Joe Canadian really wins when he refuses to be frightened into repealing his own and everyone else's civil rights in the belief that it might help catch a few bad guys(!) And yes, when he refuses to denigrate his own proud and decent nobility by becoming a torturer, or condoning torture (of Afghan detainees, for example).

Thank you for taking the stand you have. We are a minority now - but I am confident that when Canadians really have had a chance to think the issues through, in their desire to be uncompromisingly behind What is Right, they will vote forcefully for political candidates that have the bravery to stand up against the fear that would make a fool of our forefathers (and foremothers!), and of the free and decent society we have inherited. We are not perfect, we have progress to make, but we must not go backwards.

We have to fight new, less easy to understand enemies than did the WWII generation. These enemies are Fear-Inspired, Malignant Ideas (not the people who are seduced by them).

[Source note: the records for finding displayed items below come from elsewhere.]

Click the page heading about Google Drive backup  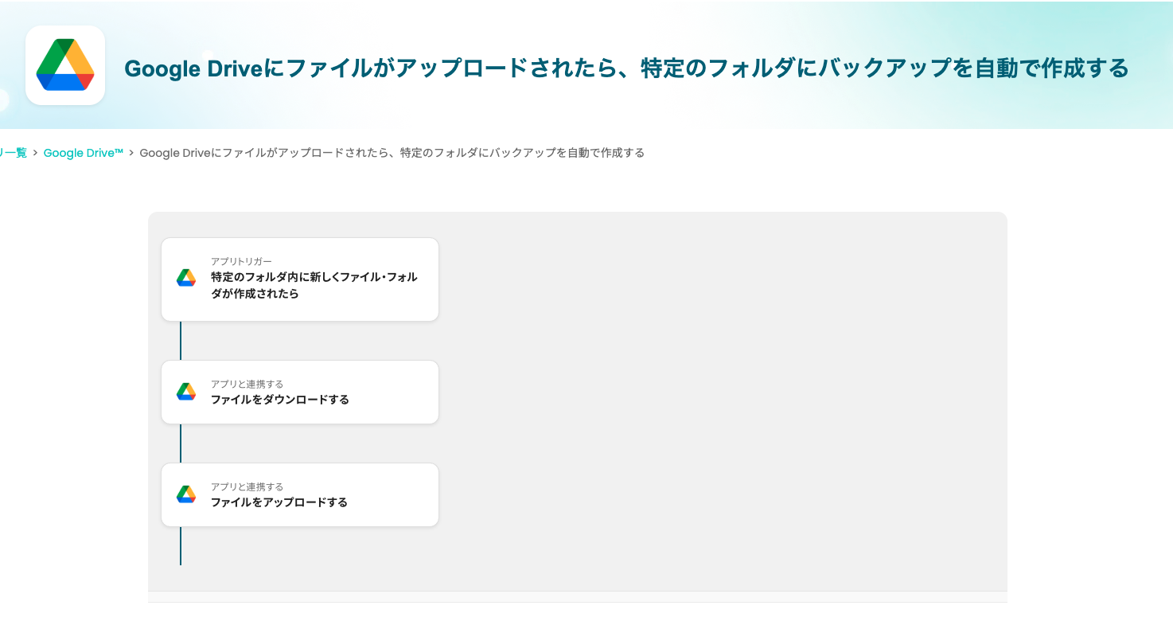[x=625, y=68]
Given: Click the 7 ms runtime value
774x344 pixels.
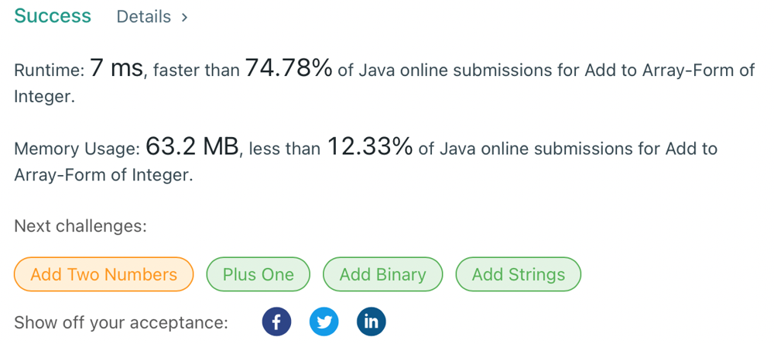Looking at the screenshot, I should pos(117,69).
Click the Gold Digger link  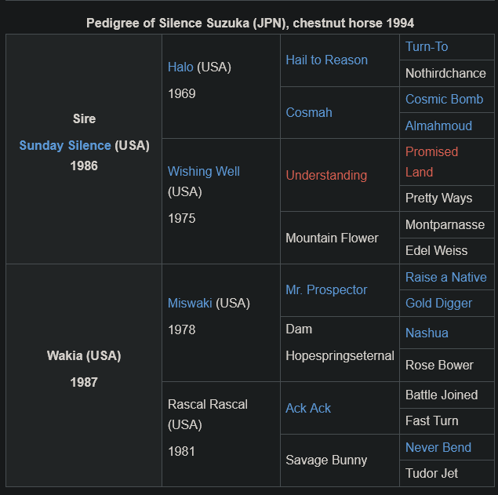tap(438, 303)
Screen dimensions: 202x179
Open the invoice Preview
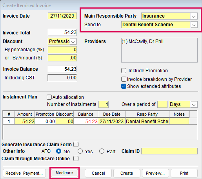click(x=155, y=173)
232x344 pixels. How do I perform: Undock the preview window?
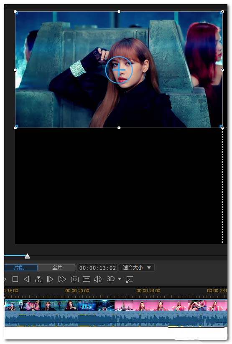pyautogui.click(x=130, y=279)
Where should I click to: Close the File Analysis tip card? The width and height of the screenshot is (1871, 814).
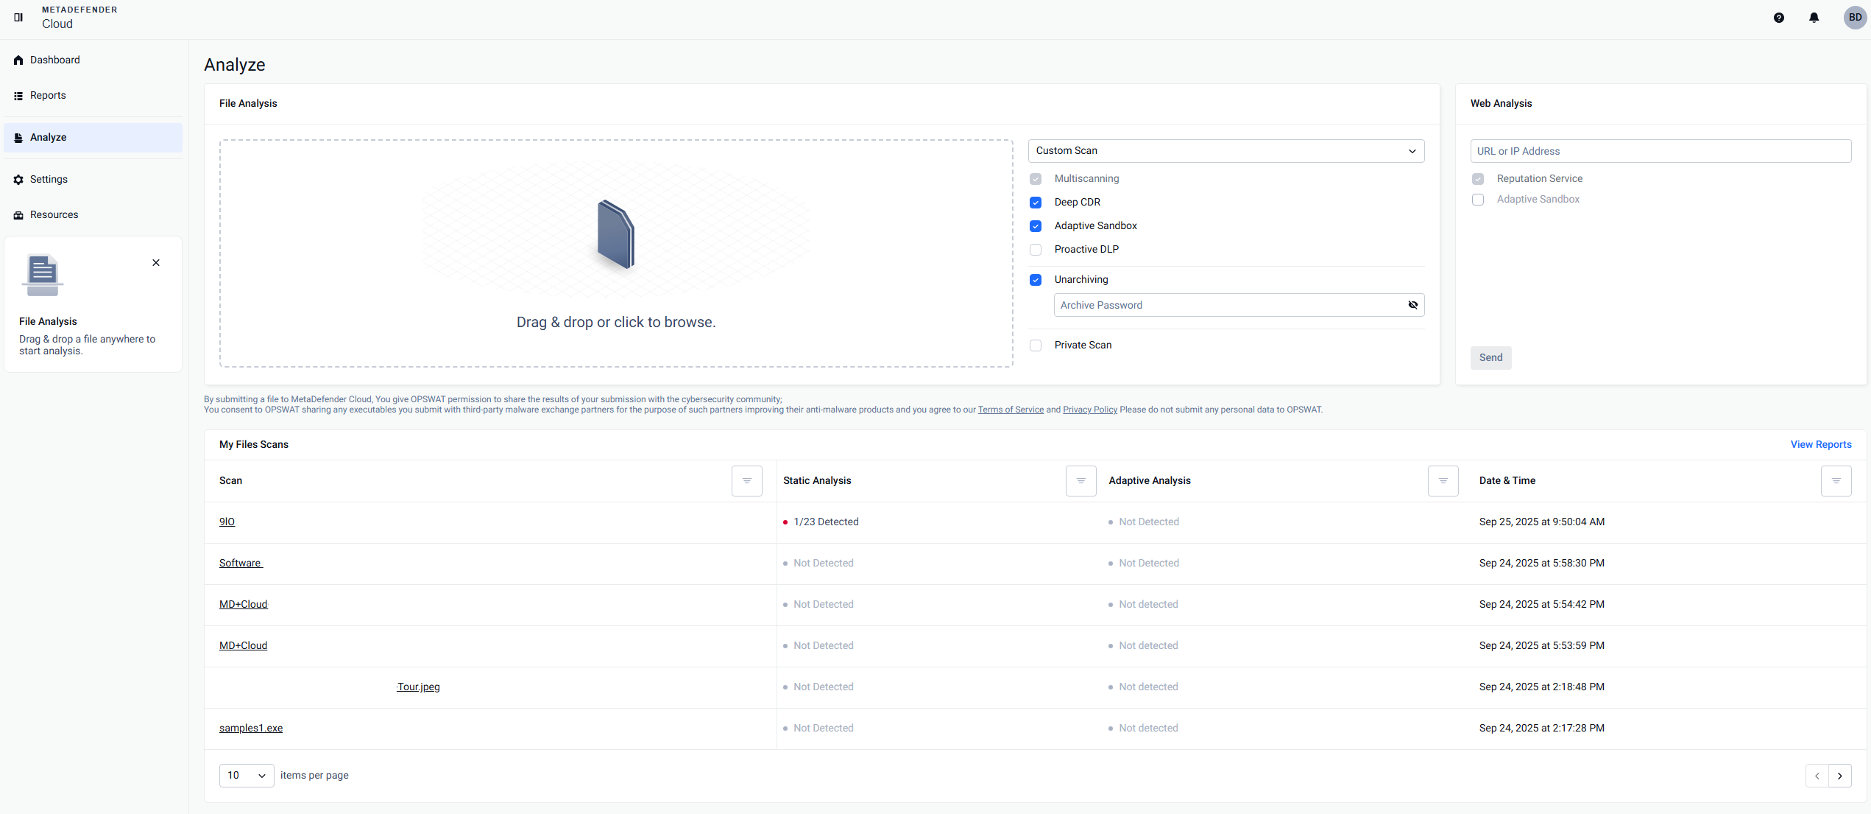[x=156, y=263]
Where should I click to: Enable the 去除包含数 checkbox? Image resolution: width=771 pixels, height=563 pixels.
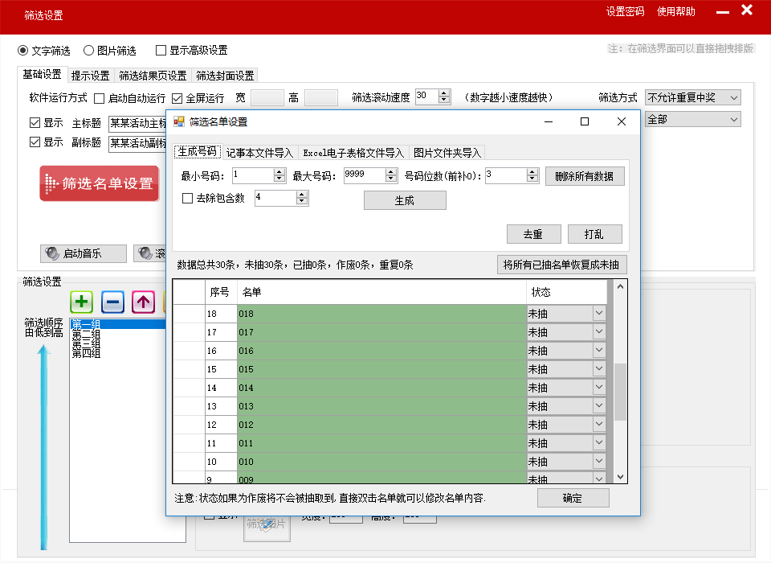click(x=188, y=198)
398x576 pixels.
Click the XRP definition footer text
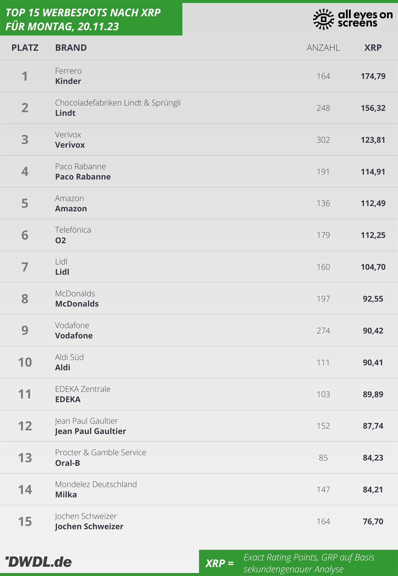coord(309,563)
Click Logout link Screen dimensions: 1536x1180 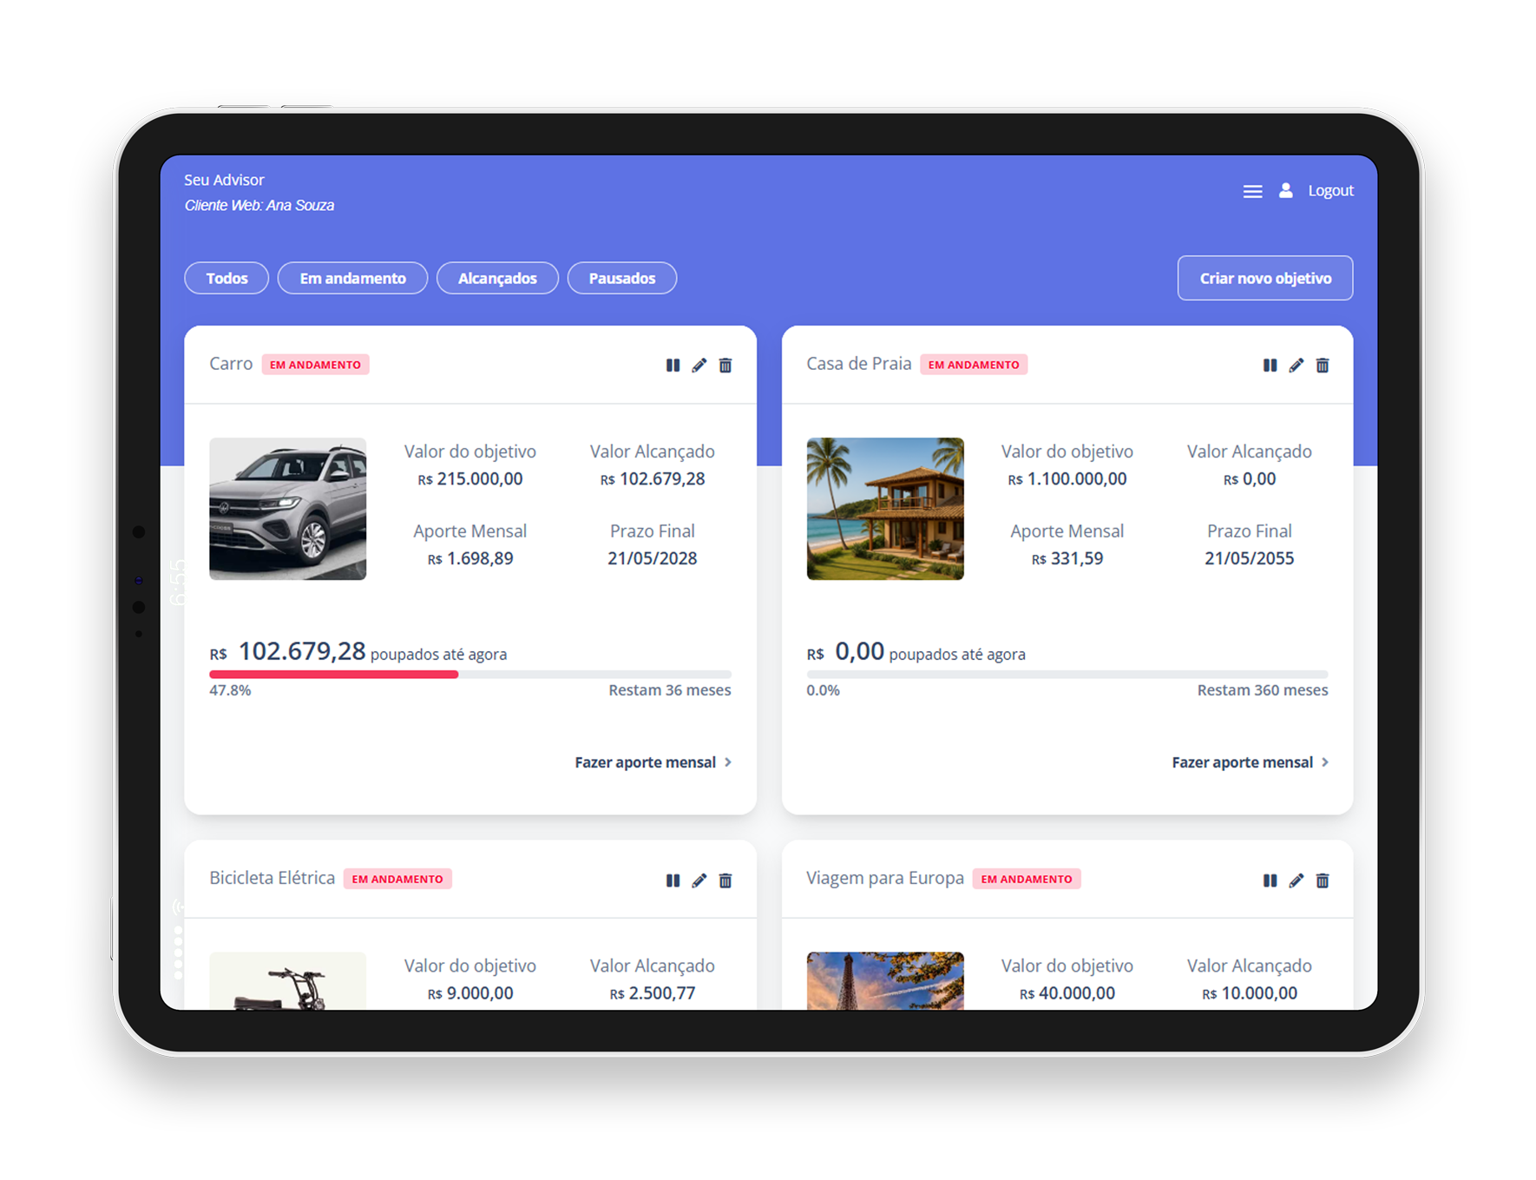[1330, 191]
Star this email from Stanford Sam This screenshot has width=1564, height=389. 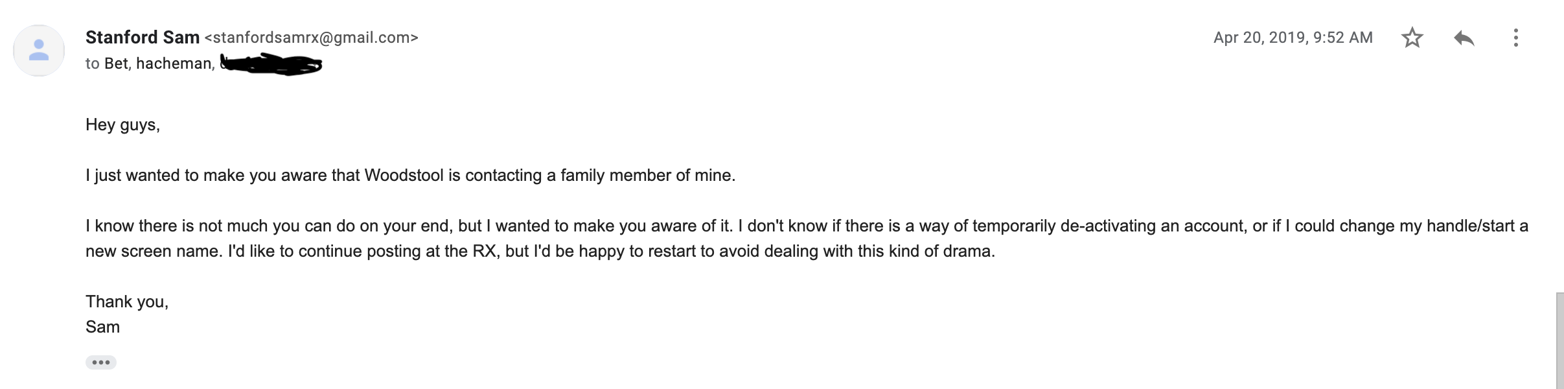click(x=1412, y=38)
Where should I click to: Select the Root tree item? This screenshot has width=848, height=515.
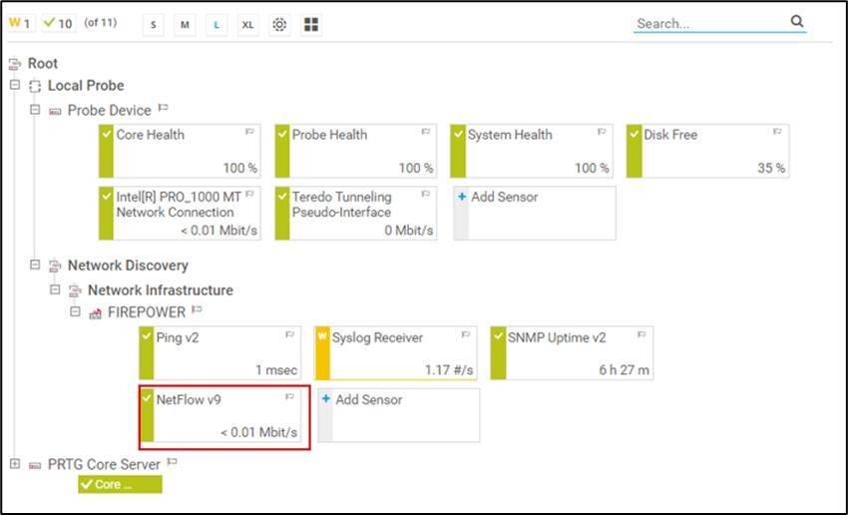(43, 64)
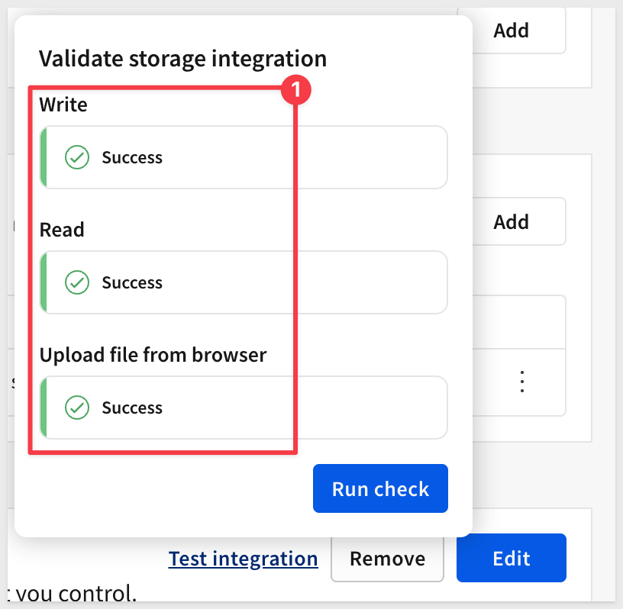Click the Validate storage integration heading
The height and width of the screenshot is (609, 623).
pyautogui.click(x=182, y=58)
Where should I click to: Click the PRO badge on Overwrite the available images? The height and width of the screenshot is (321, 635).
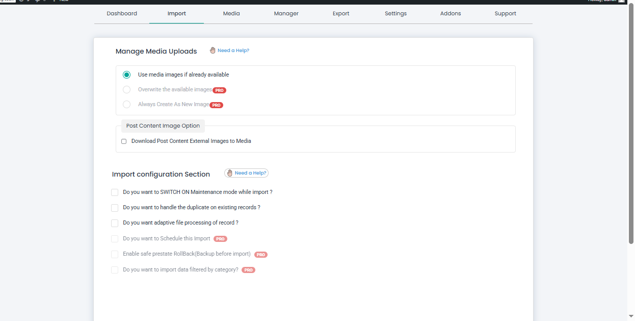[219, 90]
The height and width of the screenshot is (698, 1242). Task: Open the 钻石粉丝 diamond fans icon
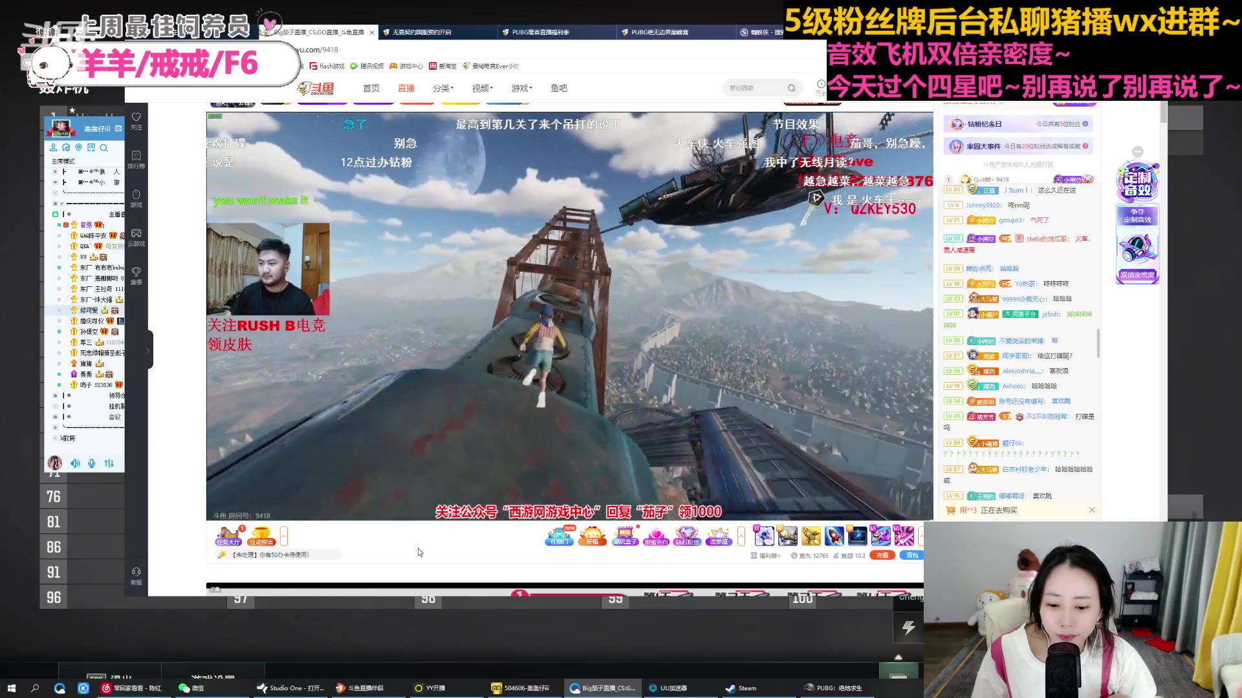click(686, 536)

Ideas that threaten to take away the good sense of elected representatives, to weaken their resolve to protect freedom in the name of security. We fight these ideas *by remaining unflinchingly committed to decency*, unflinchingly committed to our freedoms as guaranteed by the Rule of Law, unflinchingly committed to civil and human rights for all. No compromise. And yes, no one should be above our laws, including the people we elect, or hire to enforce the law. THAT is the Canadian Way.

David L. de Weerdt said...
This comment has been removed by the author.